[DIRECTIONS FOR THIS TASK] The records below are to be output exactly, except for their pictures.

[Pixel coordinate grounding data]
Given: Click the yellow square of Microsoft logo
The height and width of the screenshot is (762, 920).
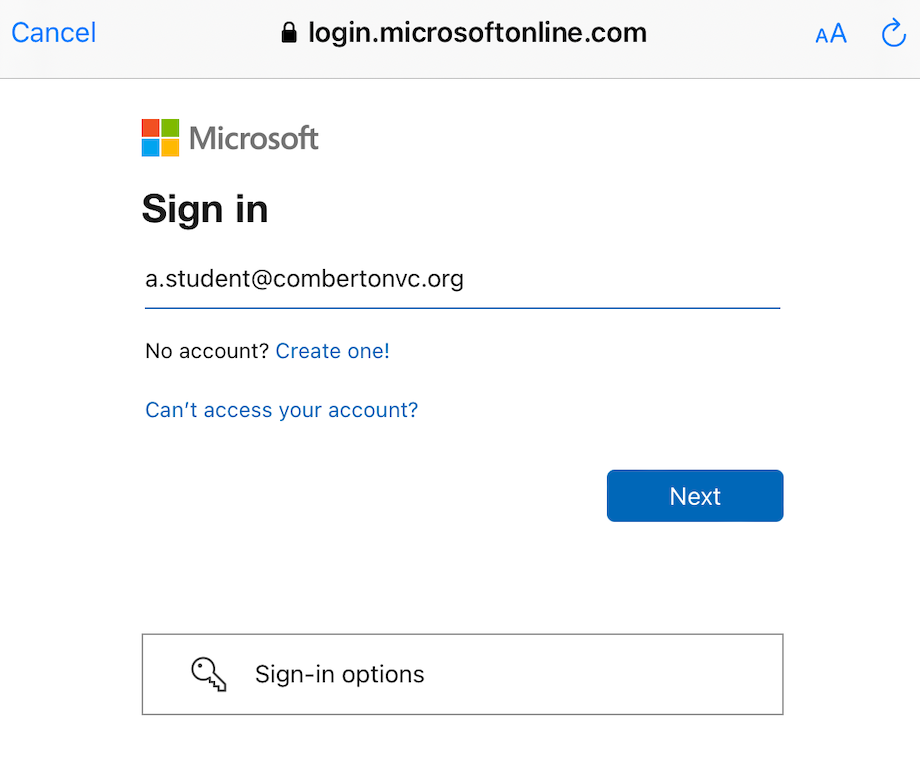Looking at the screenshot, I should coord(170,148).
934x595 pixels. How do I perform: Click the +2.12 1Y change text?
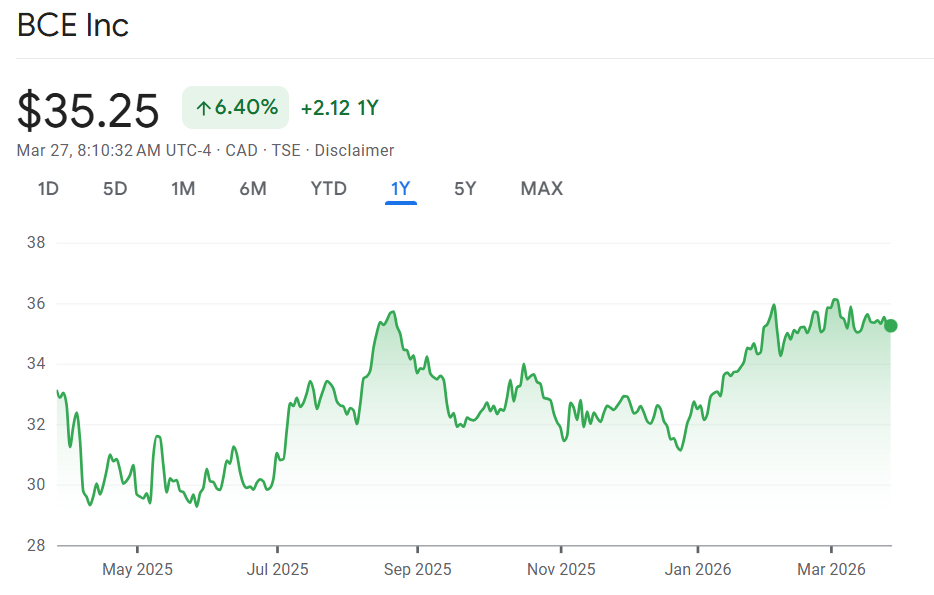339,108
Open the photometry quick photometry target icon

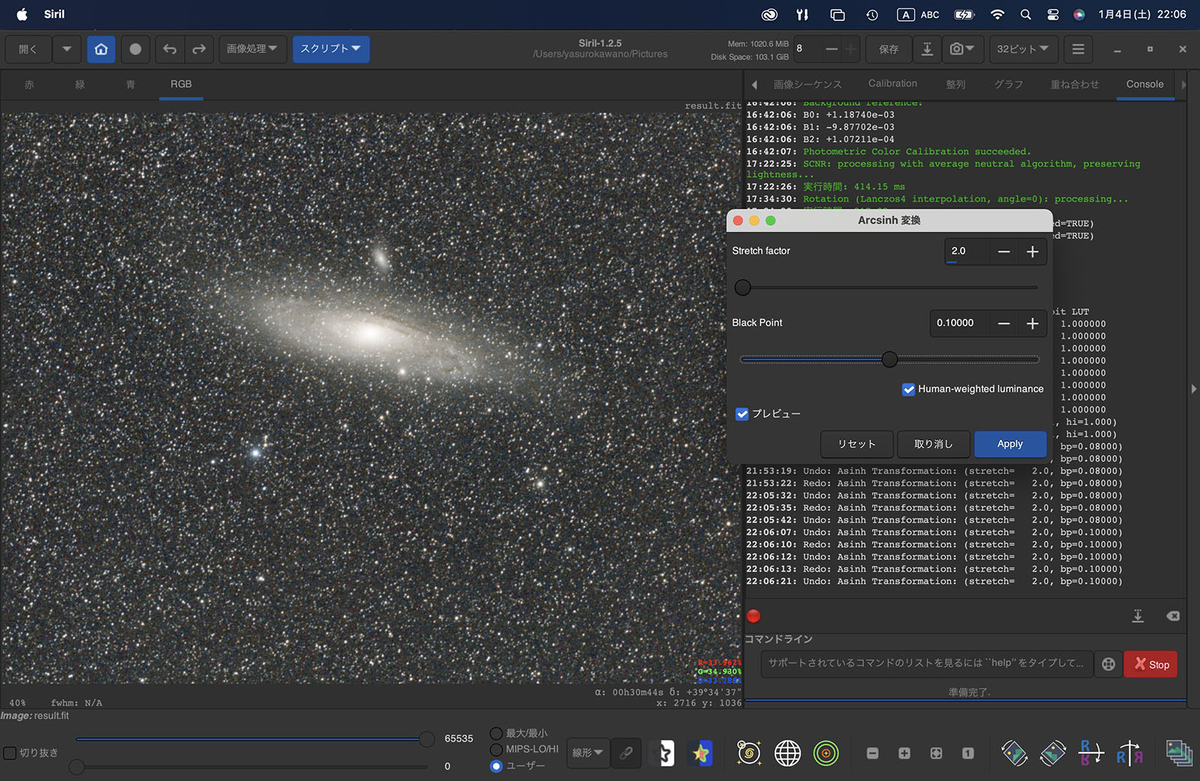pos(826,753)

[TASK ANSWER]
Given: Click the yellow square of Microsoft logo
The height and width of the screenshot is (762, 920).
Looking at the screenshot, I should coord(170,148).
934x595 pixels. How do I perform: Click the +2.12 1Y change text?
339,108
Open the photometry quick photometry target icon

pos(826,753)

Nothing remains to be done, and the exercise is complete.